Furthermore, we note that in the limiting case \(\ell \rightarrow 0\) we have

$$\begin{aligned} \lim _{\ell \rightarrow 0} \varGamma (x) = \varTheta \delta \left( x - \frac{L}{2} \right) \!, \end{aligned}$$

(9.22)

where \(\delta ( \cdot )\) is the Dirac \(\delta \)-distribution; in this case the spatial extension of the source/drain term \(\varGamma (x)\) is infinitesimal.

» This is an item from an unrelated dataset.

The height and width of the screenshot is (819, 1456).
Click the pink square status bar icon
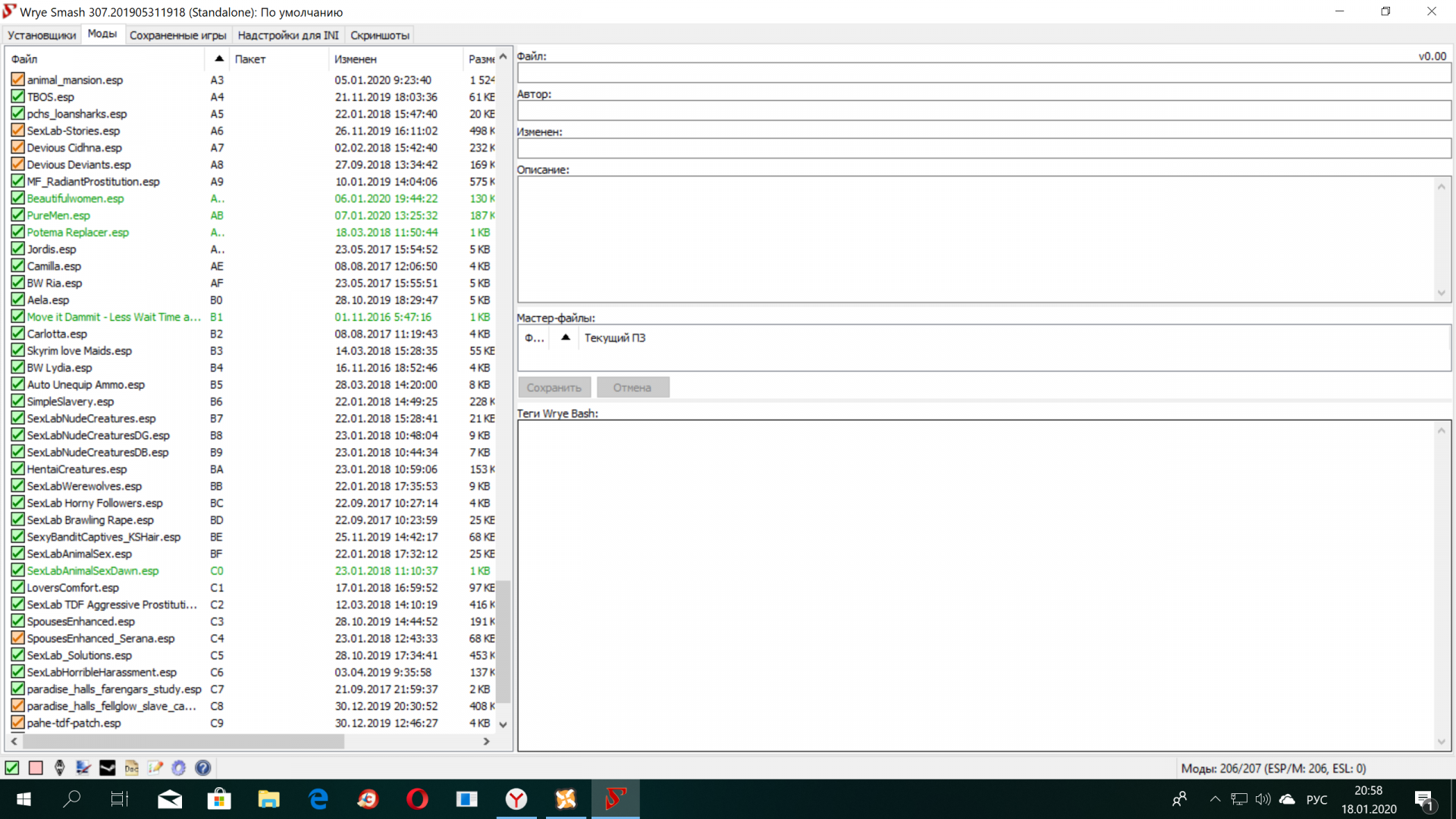click(x=36, y=767)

We now employ the results of Sect. 8.2 and rewrite the system of equations in the familiar form

$$\begin{aligned} A T = F\!, \end{aligned}$$

(9.23)

where \(A\) has already been given in Eq. (9.8), \(T = (T_1,T_2,\ldots , T_{N-1})^T\) and \(F\) is given by

$$\begin{aligned} F = \frac{h^2}{\kappa } \left( \begin{array}{c} \varGamma _1-\frac{\kappa }{h^2}T_0 \\ \varGamma _2 \\ \vdots \\ \varGamma _{N-2} \\ \varGamma _{N-1}-\frac{\kappa }{h^2}T_N \end{array} \right) \!. \end{aligned}$$

(9.24)

Here we used the notation \(\varGamma _n \equiv \varGamma (x_n)\).

Fig. 9.2

Temperature profile \(T(x)\) (solid line, left hand scale) and the source function \(\varGamma (x)\) (dashed line, right hand scale) for \(N = 5\)

Fig. 9.3

Temperature profile \(T(x)\) (solid line, left hand scale) and the source function \(\varGamma (x)\) (dashed line, right hand scale) for \(N = 10\)

Fig. 9.4

Temperature profile \(T(x)\) (solid line, left hand scale) and the source function \(\varGamma (x)\) (dashed line, right hand scale) for \(N = 100\)

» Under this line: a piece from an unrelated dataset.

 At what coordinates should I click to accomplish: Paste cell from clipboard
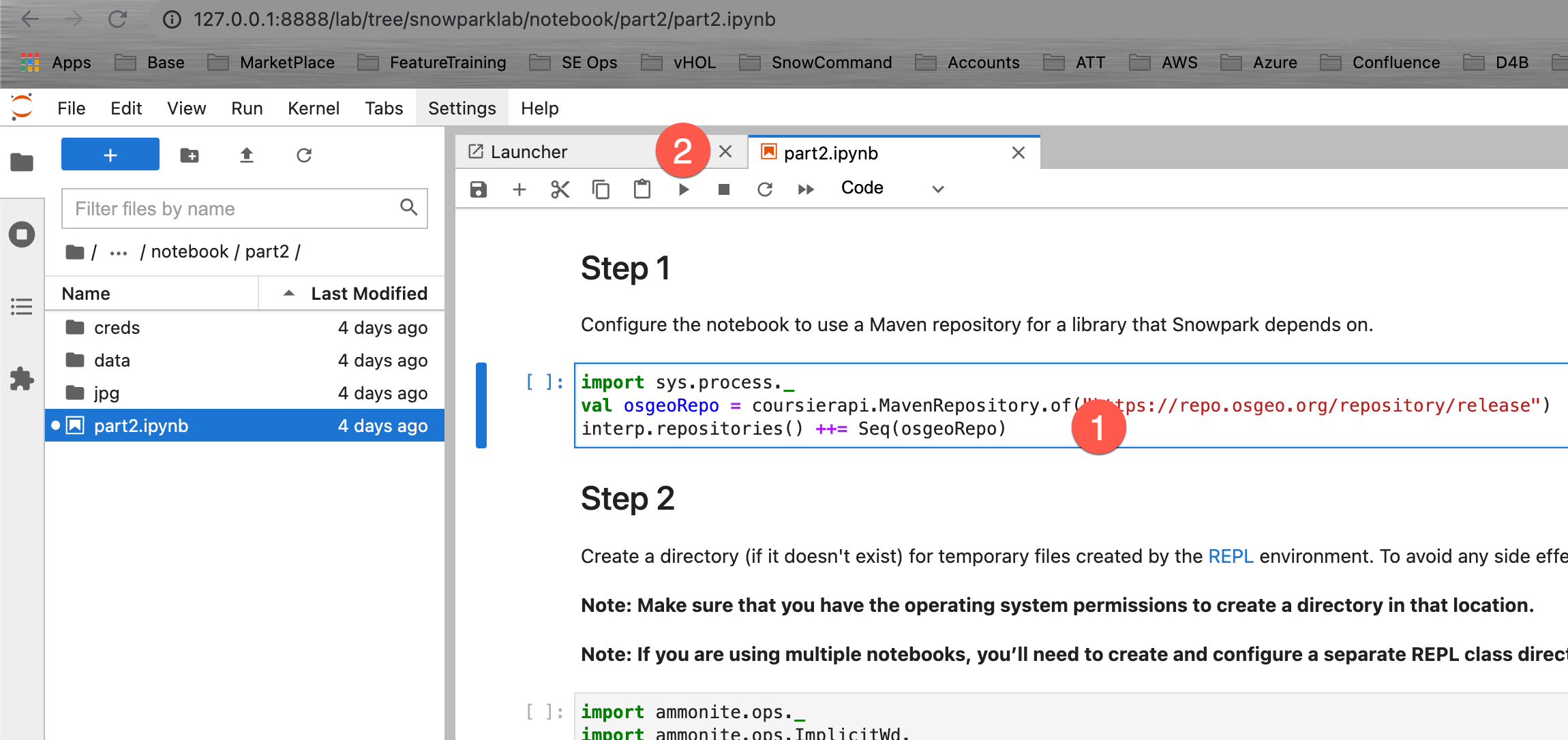(642, 189)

The system is solved numerically quite easily using methods discussed by Press et al. [1] for the solution of sets of algebraic equations of the kind (9.24) with tridiagonal matrix \(A\). We chose \(L = 10\), \(\kappa = 1\), \(\varTheta = -0.4\), \(\ell =1\), \(T_0 = 0\) and \(T_N = 2\). The resulting temperature profiles \(T(x)\) (solid line) for different values of \(N\) can be found in Figs. 9.2, 9.3 and 9.4 as well as the respective form of the function \(\varGamma (x)\) (dashed line). With increasing number of steps we see, as it was to be expected, a refinement of the temperature profile. Its maximum does not quite agree with the minimum of \(\varGamma (x)\), it is shifted slightly towards the end of the rod because of the boundary conditions, i.e. \(T_0 < T_N\).

Summary

The methods of Sect. 8.2 were applied to find the numerical solution of the stationary heat equation with Dirichlet boundary conditions. We studied the particular case of an isolated rod of length \(L\). This reduced the dimensionality of the differential equation to one. The length of the rod was then divided into \(N\) discrete grid-points. Using finite differences the one-dimensional ordinary second order differential equation which described this particular problem was transformed into a set of linear algebraic equations which determined the temperatures at each grid-point. This set of algebraic equations was characterized by a tridiagonal coefficient matrix. Solutions have been studied with and without a heat source which was described as a ‘point’ source characterized by a Gaussian of given width and amplitude. In the first case analytic solutions were easily derived. They described a linear temperature profile increasing (decreasing) from \(T_0\) to \(T_N\). In the latter case solutions were generated numerically using specific algorithms designed for sets of algebraic equations with a tridiagonal coefficient matrix \(A\).

Problems

1. 1.

   Calculate the stationary temperature profile across the cylindrical rod of Fig. 9.1 which is exposed to a heat sink centered around \(x=L/2\). This heat sink is described by a function \(\varGamma (x)\) which is of rectangular shape of width \(a\) and depth \(\theta \). Both ends of the rod are kept at constant temperatures \(T_0\) and \(T_N\), respectively.

2. 2.

   Investigate the three cases \(T_0 > T_N\), \(T_0<T_N\), \(T_0=T_N>0\), and study the influence of the width \(a\) of the heat sink on the temperature profile.